182w ago - This weekend
GeoHot, the hacker responsible for several Apple iPhone hacks, has returned to Sony PS3 hacking after his initial
announcement a few months back and has opened a PS3 hacks blog (linked above).
He recently made this
Tweet:
"I just pulled everything from the USB bus...
http://pastie.org/757313 the Cell processor SPI bus, PS3 is going down :-)"
These are the latest posts on his new PS3 hacks blog:
Cell SPI
The Cell processor has an SPI port which is used to configure the chip on startup. Well documented
here. It also allows hypervisor level MMIO registers to be accessed. In the PS3, the south bridge sets up the cell, and the traces connecting them are on the bottom layer of the board. Cut them and stick an FPGA between.
Quick theoretical attack. Set an SPU's user memory region to overlap with the current HTAB. Change the HTAB to allow read/write to the hypervisor! If that works it's full compromise of the PPU.
A Real Challenge
The PS3 has been on the market for over three years now, and it is yet to be hacked. It's time for that to change.
I spent three weeks in Boston working software only, but now I'm home and have hardware. My end goal is to enable unsigned code execution, making every unit into a test and opening up a third party development community, either through software or hardware (with a mod chip).
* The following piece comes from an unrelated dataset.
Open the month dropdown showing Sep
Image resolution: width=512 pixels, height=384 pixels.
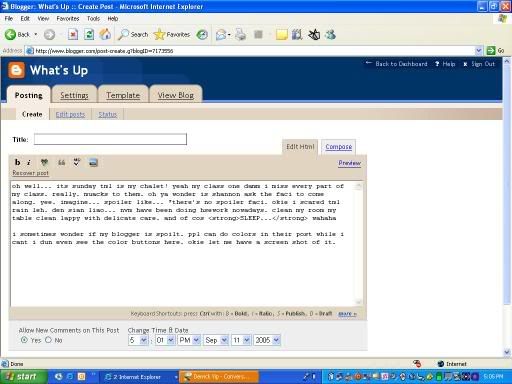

The PS3 is a prime example of how security should be done, very open docs wise, and the thing even runs Linux. But it isn't unbreakable :-)
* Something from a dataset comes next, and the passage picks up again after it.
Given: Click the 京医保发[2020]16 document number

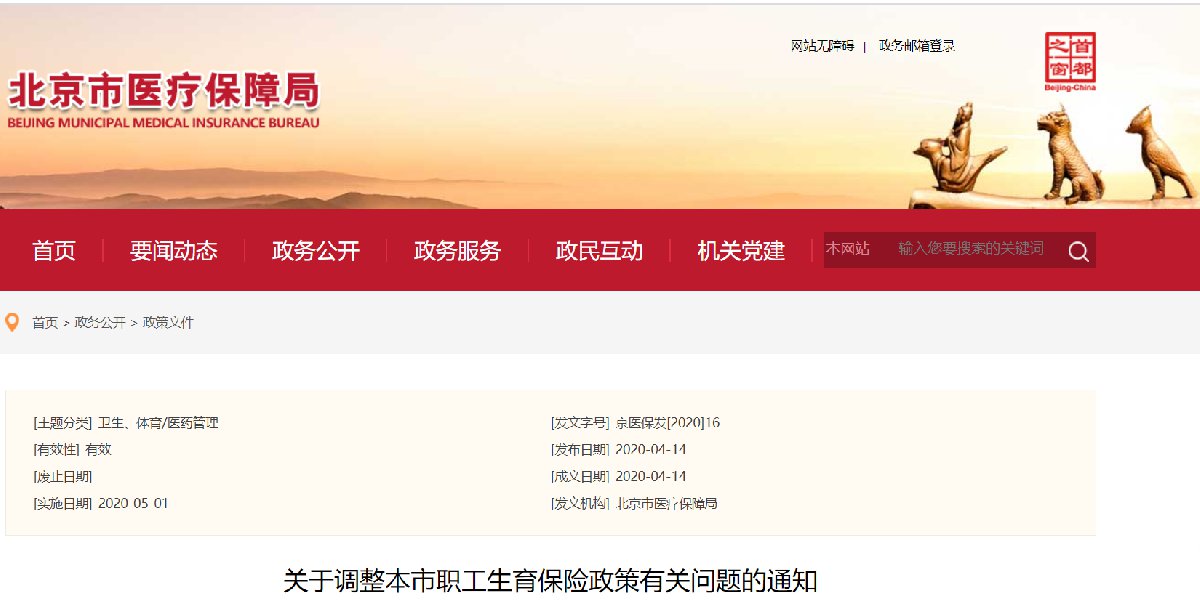Looking at the screenshot, I should pos(669,423).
The MMIO over SPI stuff doesn't appear to work, probably an efuse to disable it since the System Controller(or the bridge as I was calling it) doesn't need to use any of them.
A quick memory map:
IOIF0 = GPU = 0x28000000000(3 bytes in, 4 bytes out)
IOIF1 = SC = 0x24000000000(1 byte in, 1 byte out)
MMIO in cell = 0x20000500000
CELL ROM = 0x100(from datasheet, not seen in PS3)
XDR RAM = 0x0ish-0x10000000
On power up, the system controller downloads the configuration ring over SPI and calibrates the IOIF1 interface using the FlexIO registers. Then, according to the config ring, the reset vector is 0x2401FC00000, an address in the mapped System Controller memory. So the LV0 is sent(I can't imagine encrypted) over the FlexIO between the SC and the CELL.
So, how about this attack? Find some way to keep something resident somewhere in the memory space across powerups(does XDR go away? liquid nitrogen?). Move the reset vector there and write a little program to dump 0x2401FC00000 and somehow leak it to the outside world. Or sniff the FlexIO bus, any ideas?
I already know more about the Cell processor then I ever wanted to.